ACTIVITY: Working line by line, output the entries below exactly as they appear.

[Opening RECORD SET section]

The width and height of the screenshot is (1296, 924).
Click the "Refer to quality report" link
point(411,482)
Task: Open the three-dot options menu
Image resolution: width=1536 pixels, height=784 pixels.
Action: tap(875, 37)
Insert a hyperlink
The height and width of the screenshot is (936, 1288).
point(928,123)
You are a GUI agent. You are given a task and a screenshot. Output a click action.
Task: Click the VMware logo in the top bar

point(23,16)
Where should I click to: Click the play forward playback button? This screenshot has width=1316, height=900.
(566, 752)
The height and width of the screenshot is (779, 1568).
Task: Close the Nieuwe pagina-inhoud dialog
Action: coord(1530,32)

[Closing RECORD SET section]

OUTPUT BELOW:
The width and height of the screenshot is (1296, 924).
Click the "Refer to quality report" link
point(411,482)
Task: Open the three-dot options menu
Image resolution: width=1536 pixels, height=784 pixels.
Action: tap(875, 37)
Insert a hyperlink
The height and width of the screenshot is (936, 1288).
point(928,123)
You are a GUI agent. You are given a task and a screenshot. Output a click action.
Task: Click the VMware logo in the top bar

point(23,16)
Where should I click to: Click the play forward playback button? This screenshot has width=1316, height=900.
(566, 752)
The height and width of the screenshot is (779, 1568).
Task: Close the Nieuwe pagina-inhoud dialog
Action: coord(1530,32)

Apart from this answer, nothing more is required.